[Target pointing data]
********
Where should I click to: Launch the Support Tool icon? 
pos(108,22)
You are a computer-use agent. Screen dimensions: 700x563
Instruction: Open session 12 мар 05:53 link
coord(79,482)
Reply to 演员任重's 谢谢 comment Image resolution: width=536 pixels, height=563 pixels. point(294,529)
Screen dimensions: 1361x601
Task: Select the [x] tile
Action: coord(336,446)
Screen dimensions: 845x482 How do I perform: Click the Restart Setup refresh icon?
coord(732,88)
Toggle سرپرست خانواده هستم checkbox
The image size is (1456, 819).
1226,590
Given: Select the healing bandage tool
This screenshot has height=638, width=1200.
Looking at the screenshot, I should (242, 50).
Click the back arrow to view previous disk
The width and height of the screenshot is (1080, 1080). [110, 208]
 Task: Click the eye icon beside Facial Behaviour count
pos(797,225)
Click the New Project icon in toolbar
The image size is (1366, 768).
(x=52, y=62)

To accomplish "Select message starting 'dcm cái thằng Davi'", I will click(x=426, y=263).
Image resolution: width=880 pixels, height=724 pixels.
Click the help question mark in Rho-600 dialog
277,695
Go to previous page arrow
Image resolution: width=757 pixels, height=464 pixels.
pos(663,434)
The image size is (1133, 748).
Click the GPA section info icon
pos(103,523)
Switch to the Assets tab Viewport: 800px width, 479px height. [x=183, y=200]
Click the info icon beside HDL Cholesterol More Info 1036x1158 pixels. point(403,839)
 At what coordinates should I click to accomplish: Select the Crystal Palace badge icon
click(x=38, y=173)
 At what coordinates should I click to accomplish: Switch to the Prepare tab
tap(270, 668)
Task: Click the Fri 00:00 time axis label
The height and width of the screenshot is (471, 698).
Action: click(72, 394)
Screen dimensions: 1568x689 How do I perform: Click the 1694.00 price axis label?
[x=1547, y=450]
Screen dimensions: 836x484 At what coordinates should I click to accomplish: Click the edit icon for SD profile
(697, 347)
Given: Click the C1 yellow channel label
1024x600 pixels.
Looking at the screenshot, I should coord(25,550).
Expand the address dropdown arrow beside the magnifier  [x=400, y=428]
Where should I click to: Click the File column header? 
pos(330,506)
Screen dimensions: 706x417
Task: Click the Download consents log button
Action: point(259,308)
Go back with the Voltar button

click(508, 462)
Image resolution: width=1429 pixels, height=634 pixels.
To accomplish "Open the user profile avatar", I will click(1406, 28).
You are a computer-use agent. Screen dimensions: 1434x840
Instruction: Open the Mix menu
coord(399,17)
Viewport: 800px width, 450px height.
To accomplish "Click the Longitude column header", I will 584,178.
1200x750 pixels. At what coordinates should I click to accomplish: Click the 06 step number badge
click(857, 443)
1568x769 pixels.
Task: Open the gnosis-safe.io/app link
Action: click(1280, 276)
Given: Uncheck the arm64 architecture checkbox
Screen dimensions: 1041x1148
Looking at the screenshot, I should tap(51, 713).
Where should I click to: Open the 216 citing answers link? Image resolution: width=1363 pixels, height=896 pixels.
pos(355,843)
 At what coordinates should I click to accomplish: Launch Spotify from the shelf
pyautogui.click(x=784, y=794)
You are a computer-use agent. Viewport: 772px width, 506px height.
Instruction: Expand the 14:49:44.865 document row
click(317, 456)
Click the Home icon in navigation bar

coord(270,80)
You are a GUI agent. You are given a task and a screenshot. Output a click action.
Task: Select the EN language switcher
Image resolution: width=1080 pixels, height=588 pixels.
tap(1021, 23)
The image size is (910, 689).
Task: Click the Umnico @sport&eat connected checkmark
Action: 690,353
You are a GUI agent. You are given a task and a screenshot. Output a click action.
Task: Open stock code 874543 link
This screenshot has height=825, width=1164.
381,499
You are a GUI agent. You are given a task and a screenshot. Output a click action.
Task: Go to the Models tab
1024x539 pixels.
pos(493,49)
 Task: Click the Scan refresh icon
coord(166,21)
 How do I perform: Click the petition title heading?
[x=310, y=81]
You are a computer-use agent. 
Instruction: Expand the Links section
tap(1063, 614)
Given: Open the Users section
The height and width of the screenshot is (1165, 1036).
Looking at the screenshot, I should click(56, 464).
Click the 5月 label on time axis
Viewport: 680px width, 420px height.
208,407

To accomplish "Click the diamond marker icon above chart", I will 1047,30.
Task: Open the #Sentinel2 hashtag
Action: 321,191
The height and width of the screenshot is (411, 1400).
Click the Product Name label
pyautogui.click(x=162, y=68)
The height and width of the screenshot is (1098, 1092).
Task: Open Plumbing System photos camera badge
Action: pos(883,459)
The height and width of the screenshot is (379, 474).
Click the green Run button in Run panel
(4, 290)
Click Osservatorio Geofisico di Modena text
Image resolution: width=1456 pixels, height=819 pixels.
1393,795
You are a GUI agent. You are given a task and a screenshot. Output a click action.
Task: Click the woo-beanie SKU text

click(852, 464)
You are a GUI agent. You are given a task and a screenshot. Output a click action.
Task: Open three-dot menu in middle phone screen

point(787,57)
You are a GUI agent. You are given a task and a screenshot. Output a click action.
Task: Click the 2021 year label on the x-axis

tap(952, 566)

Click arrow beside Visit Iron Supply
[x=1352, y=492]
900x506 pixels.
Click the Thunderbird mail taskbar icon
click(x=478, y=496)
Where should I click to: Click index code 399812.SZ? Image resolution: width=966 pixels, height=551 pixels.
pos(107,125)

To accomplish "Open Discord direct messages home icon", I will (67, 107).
********
Aim of the task.
Reproduce all of the material above word for word, keeping every line in its original order.

Answer to the exercise.
Where should I click to: Launch the Support Tool icon? 
pos(108,22)
You are a computer-use agent. Screen dimensions: 700x563
Instruction: Open session 12 мар 05:53 link
coord(79,482)
Reply to 演员任重's 谢谢 comment Image resolution: width=536 pixels, height=563 pixels. point(294,529)
Screen dimensions: 1361x601
Task: Select the [x] tile
Action: coord(336,446)
Screen dimensions: 845x482 How do I perform: Click the Restart Setup refresh icon?
coord(732,88)
Toggle سرپرست خانواده هستم checkbox
The image size is (1456, 819).
1226,590
Given: Select the healing bandage tool
This screenshot has height=638, width=1200.
Looking at the screenshot, I should (242, 50).
Click the back arrow to view previous disk
The width and height of the screenshot is (1080, 1080). [110, 208]
 Task: Click the eye icon beside Facial Behaviour count
pos(797,225)
Click the New Project icon in toolbar
The image size is (1366, 768).
(x=52, y=62)

To accomplish "Select message starting 'dcm cái thằng Davi'", I will click(x=426, y=263).
Image resolution: width=880 pixels, height=724 pixels.
Click the help question mark in Rho-600 dialog
277,695
Go to previous page arrow
Image resolution: width=757 pixels, height=464 pixels.
pos(663,434)
The image size is (1133, 748).
Click the GPA section info icon
pos(103,523)
Switch to the Assets tab Viewport: 800px width, 479px height. [x=183, y=200]
Click the info icon beside HDL Cholesterol More Info 1036x1158 pixels. point(403,839)
 At what coordinates should I click to accomplish: Select the Crystal Palace badge icon
click(x=38, y=173)
 At what coordinates should I click to accomplish: Switch to the Prepare tab
tap(270, 668)
Task: Click the Fri 00:00 time axis label
The height and width of the screenshot is (471, 698).
Action: click(72, 394)
Screen dimensions: 1568x689 How do I perform: Click the 1694.00 price axis label?
[x=1547, y=450]
Screen dimensions: 836x484 At what coordinates should I click to accomplish: Click the edit icon for SD profile
(697, 347)
Given: Click the C1 yellow channel label
1024x600 pixels.
Looking at the screenshot, I should coord(25,550).
Expand the address dropdown arrow beside the magnifier  [x=400, y=428]
Where should I click to: Click the File column header? 
pos(330,506)
Screen dimensions: 706x417
Task: Click the Download consents log button
Action: point(259,308)
Go back with the Voltar button

click(508, 462)
Image resolution: width=1429 pixels, height=634 pixels.
To accomplish "Open the user profile avatar", I will click(1406, 28).
You are a computer-use agent. Screen dimensions: 1434x840
Instruction: Open the Mix menu
coord(399,17)
Viewport: 800px width, 450px height.
To accomplish "Click the Longitude column header", I will 584,178.
1200x750 pixels. At what coordinates should I click to accomplish: Click the 06 step number badge
click(857, 443)
1568x769 pixels.
Task: Open the gnosis-safe.io/app link
Action: click(1280, 276)
Given: Uncheck the arm64 architecture checkbox
Screen dimensions: 1041x1148
Looking at the screenshot, I should tap(51, 713).
Where should I click to: Open the 216 citing answers link? Image resolution: width=1363 pixels, height=896 pixels.
pos(355,843)
 At what coordinates should I click to accomplish: Launch Spotify from the shelf
pyautogui.click(x=784, y=794)
You are a computer-use agent. Viewport: 772px width, 506px height.
Instruction: Expand the 14:49:44.865 document row
click(317, 456)
Click the Home icon in navigation bar

coord(270,80)
You are a GUI agent. You are given a task and a screenshot. Output a click action.
Task: Select the EN language switcher
Image resolution: width=1080 pixels, height=588 pixels.
tap(1021, 23)
The image size is (910, 689).
Task: Click the Umnico @sport&eat connected checkmark
Action: 690,353
You are a GUI agent. You are given a task and a screenshot. Output a click action.
Task: Open stock code 874543 link
This screenshot has height=825, width=1164.
381,499
You are a GUI agent. You are given a task and a screenshot. Output a click action.
Task: Go to the Models tab
1024x539 pixels.
pos(493,49)
 Task: Click the Scan refresh icon
coord(166,21)
 How do I perform: Click the petition title heading?
[x=310, y=81]
You are a computer-use agent. 
Instruction: Expand the Links section
tap(1063, 614)
Given: Open the Users section
The height and width of the screenshot is (1165, 1036).
Looking at the screenshot, I should click(56, 464).
Click the 5月 label on time axis
Viewport: 680px width, 420px height.
208,407

To accomplish "Click the diamond marker icon above chart", I will 1047,30.
Task: Open the #Sentinel2 hashtag
Action: 321,191
The height and width of the screenshot is (411, 1400).
Click the Product Name label
pyautogui.click(x=162, y=68)
The height and width of the screenshot is (1098, 1092).
Task: Open Plumbing System photos camera badge
Action: pos(883,459)
The height and width of the screenshot is (379, 474).
Click the green Run button in Run panel
(4, 290)
Click Osservatorio Geofisico di Modena text
Image resolution: width=1456 pixels, height=819 pixels.
1393,795
You are a GUI agent. You are given a task and a screenshot. Output a click action.
Task: Click the woo-beanie SKU text

click(852, 464)
You are a GUI agent. You are given a task and a screenshot. Output a click action.
Task: Open three-dot menu in middle phone screen

point(787,57)
You are a GUI agent. You are given a task and a screenshot. Output a click action.
Task: Click the 2021 year label on the x-axis

tap(952, 566)

Click arrow beside Visit Iron Supply
[x=1352, y=492]
900x506 pixels.
Click the Thunderbird mail taskbar icon
click(x=478, y=496)
Where should I click to: Click index code 399812.SZ? Image resolution: width=966 pixels, height=551 pixels.
pos(107,125)

To accomplish "Open Discord direct messages home icon", I will (67, 107).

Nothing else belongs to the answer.